On Dale Way and interfaces, a question...

greenspun.com : LUSENET : TimeBomb 2000 (Y2000) : One Thread

I've been chewing on the Dale Way essay and related threads, and this question is uppermost in my mind right now. Some from the polly side argue that where remediated, interfacing systems have been put back into production, live testing in effect is taking place. The argument is that if the systems are talking to each other pre-rollover, they should continue to do so post-rollover. The protocols, or whatever you want to call 'em, are established and not going to change on Jan. 1.

But I'm a non-techie and a journalist who still believes in getting both sides of the story (no, I'm not going to use this anywhere; this is for my own consumption). So I'm asking any non-pollies out there to give their best argument, understandable to a non-techie, as to why the above argument doesn't hold water. Thanks in advance.

-- Thinman (thinman38@hotmail.com), November 08, 1999

Answers

Thinman,

".....where remediated, interfacing systems have been put back into production, live testing in effect is taking place."

Absolutely correct. Live testing of the systems, is taking effect. If you're testing interfaces, you're testing interfaces with a 1999 date. Whatever you're testing, you're testing with a 1999 current date.

If everything has -- indeed -- been fixed correctly, then there should be no problem in 2000. And, if it hasn't.........?

-- fatman (gotto@lose.some), November 08, 1999.


You might ask Mr. Way the details of his thinking. If you're a journalist, you might obtain his phone number and do it via phone.

-- Mara (MaraWayne@aol.com), November 08, 1999.

Picking up on fatman's comment, the assumption as I understand it is that once a system has been changed to handle dates in a new way, it will use that new way on both sides of rollover.

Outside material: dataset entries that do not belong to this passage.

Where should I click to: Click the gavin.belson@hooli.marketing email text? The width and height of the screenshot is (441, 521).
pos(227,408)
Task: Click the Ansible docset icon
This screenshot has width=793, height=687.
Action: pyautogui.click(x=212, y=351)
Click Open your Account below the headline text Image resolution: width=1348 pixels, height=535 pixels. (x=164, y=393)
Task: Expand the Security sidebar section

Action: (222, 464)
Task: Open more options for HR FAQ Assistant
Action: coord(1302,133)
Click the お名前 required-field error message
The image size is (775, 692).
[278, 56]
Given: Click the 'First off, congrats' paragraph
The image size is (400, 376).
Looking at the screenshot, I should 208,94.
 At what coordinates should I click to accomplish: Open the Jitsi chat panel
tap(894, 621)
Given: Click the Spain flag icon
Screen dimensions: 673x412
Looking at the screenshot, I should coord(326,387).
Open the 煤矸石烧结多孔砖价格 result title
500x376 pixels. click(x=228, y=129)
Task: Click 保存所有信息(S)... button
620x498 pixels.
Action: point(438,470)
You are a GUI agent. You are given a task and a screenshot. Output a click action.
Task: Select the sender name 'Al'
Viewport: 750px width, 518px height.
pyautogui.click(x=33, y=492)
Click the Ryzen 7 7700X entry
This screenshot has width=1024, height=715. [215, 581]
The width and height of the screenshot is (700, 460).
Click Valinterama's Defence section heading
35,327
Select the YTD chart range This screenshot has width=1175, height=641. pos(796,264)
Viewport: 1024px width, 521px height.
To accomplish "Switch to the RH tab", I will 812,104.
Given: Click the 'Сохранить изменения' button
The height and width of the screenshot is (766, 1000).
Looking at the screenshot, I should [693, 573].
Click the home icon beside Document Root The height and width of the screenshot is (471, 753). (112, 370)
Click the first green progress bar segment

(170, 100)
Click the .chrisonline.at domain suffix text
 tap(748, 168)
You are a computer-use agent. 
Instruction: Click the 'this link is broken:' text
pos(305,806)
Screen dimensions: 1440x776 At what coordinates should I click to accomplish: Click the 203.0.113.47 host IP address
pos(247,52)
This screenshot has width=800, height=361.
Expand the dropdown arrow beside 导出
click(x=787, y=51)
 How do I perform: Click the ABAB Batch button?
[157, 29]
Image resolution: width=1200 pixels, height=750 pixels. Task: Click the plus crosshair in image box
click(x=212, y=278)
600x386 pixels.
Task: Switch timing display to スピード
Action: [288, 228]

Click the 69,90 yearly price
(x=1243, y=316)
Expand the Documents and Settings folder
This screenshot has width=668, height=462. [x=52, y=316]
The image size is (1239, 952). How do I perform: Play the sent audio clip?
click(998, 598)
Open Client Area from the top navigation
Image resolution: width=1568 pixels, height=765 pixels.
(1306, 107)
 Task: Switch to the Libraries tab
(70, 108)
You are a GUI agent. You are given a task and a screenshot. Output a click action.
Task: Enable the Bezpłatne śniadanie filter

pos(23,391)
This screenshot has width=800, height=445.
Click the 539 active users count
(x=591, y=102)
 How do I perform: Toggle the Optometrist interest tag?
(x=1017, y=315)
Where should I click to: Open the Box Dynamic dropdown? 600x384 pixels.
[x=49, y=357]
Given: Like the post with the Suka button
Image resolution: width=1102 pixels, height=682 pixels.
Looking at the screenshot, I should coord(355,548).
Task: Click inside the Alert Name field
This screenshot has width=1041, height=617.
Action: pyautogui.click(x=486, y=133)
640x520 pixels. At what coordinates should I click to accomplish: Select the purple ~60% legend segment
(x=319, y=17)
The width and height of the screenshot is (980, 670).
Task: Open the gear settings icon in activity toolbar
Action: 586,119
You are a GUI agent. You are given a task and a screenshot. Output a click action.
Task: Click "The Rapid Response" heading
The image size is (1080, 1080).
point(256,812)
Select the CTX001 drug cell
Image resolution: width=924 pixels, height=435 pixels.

OK, I'll get out of the way now.

-- Thinman (thinman38@hotmail.com), November 08, 1999.


for the record/reference:

IEEE Y2K Chair Dale Way's original writeup http://ourworld.compuserve.com/homepages/roleigh_martin/end_game_criti que.htm

IEEE Y2K Chairman's Personal, Pessimistic Take on Y2K http://www.greenspun.com/bboard/q-and-a-fetch-msg.tcl?msg_id=001fqh

Mr. Dale Way (IEEE)! Gary North and others are on to you Sir! http://www.greenspun.com/bboard/q-and-a-fetch-msg.tcl?msg_id=001hHC

Mr. Way's IEEE article and the myth of Y2k compliancy http://www.greenspun.com/bboard/q-and-a-fetch-msg.tcl?msg_id=001hM0

Interpretation of Dale Way's commentary on Yourdon's End Game article http://www.greenspun.com/bboard/q-and-a-fetch-msg.tcl?msg_id=001gqd

Dale Way's Response http://www.greenspun.com/bboard/q-and-a-fetch-msg.tcl?msg_id=001iAT

Dale Way http://www.greenspun.com/bboard/q-and-a-fetch-msg.tcl?msg_id=001iXs

-- alan (foo@bar.com), November 08, 1999.


Thinman,

As one of the folks who made the argument about the ongoing live testing of interfaces between systems (I don't think Mr. Way ever commented on that one way or the other) the argument does hold water.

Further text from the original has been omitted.